Saved entries
────────

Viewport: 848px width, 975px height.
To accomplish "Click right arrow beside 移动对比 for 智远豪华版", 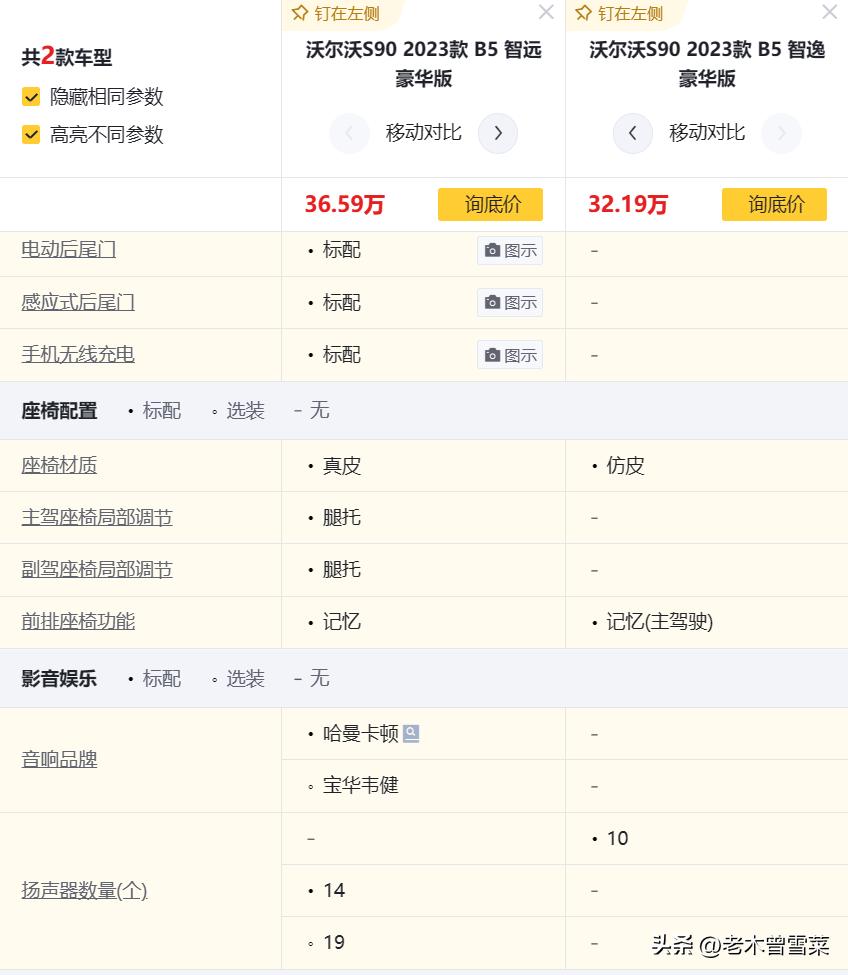I will tap(498, 133).
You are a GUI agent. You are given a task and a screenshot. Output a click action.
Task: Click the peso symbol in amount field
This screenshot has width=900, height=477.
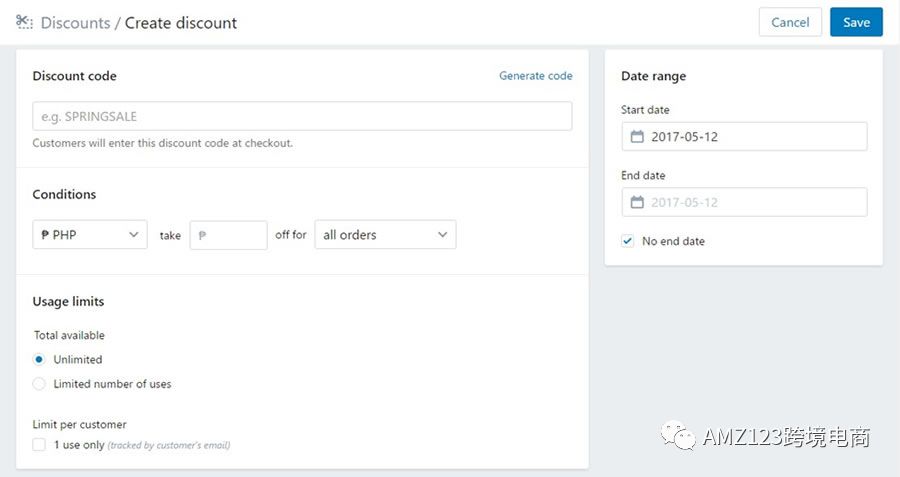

────────

__Problem statement__
Starting at the line that holds "Task: Click the peso symbol in amount field", print each line through the last one of the entries above, exactly and with both ends included; no pictures.

__Task answer__
Task: Click the peso symbol in amount field
This screenshot has width=900, height=477.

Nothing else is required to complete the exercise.